La dénomination Rom a été adoptée par plusieurs institutions internationales, comme l’ONU par exemple, pour parler de ceux qui représentent la plus grande minorité d’Europe. C’est aussi le nom qu’a choisi l’Union internationale romani, en 2000, pour se désigner. Parallèlement, c’est aussi l’appellation d’une partie des tsiganes d’Europe, ceux originaires des pays des Balkans. Qui plus est, tous les tsiganes ne se reconnaissent pas sous cette appellation. Et de brouiller les cartes.
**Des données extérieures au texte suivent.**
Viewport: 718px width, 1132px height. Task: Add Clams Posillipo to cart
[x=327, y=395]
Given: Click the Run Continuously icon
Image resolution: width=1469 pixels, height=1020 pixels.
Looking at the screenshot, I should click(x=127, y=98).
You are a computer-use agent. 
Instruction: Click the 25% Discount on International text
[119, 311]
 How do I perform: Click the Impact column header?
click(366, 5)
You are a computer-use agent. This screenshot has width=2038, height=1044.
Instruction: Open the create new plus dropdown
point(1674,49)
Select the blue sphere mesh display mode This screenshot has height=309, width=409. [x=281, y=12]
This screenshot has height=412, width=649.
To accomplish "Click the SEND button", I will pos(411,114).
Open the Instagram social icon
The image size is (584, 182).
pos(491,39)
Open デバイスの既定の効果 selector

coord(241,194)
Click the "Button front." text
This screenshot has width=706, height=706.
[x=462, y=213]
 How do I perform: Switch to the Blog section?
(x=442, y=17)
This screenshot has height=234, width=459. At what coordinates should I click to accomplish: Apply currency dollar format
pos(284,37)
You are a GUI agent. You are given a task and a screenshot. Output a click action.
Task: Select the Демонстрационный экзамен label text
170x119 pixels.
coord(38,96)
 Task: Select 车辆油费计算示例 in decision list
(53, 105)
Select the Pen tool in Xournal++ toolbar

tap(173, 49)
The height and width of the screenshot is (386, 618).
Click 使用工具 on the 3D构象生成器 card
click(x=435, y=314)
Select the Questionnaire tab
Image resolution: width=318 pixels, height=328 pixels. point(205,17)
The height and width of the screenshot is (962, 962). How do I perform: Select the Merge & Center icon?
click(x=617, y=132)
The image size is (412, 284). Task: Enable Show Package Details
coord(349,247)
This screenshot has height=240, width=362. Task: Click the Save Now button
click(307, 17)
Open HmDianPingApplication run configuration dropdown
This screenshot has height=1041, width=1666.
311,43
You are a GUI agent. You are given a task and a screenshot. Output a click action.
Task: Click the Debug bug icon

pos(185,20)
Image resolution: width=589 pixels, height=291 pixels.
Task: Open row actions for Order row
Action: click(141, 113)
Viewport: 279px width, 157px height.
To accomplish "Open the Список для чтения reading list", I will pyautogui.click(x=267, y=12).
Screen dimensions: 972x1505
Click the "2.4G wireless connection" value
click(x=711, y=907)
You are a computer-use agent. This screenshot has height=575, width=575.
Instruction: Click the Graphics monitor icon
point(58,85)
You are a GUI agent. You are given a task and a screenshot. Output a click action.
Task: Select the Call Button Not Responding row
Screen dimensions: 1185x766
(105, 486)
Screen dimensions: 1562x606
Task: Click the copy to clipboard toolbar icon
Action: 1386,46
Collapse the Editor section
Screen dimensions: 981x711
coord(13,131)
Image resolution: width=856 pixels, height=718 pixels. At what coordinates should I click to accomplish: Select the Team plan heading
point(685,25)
Un brin d’histoire… qui reste d’actualité
L’une des raisons d’apprendre à mieux connaître le/les monde‑s tsigane‑s est bien entendu son histoire. Une histoire composée de discriminations, d’exclusion, d’esclavage (l’abolition de l’esclavage des Tsiganes en Roumanie date du milieu du 19e siècle) et même d’un génocide, perpétré en même temps que le génocide juif sous le régime nazi, dont notre société contemporaine parle peu. Interdit aux nomades, de Raymond Gurême, raconte l’histoire des camps d’internement en France, d’un témoin encore vivant de cette histoire du 20e siècle. La discrimination et l’exclusion restent toujours d’actualité.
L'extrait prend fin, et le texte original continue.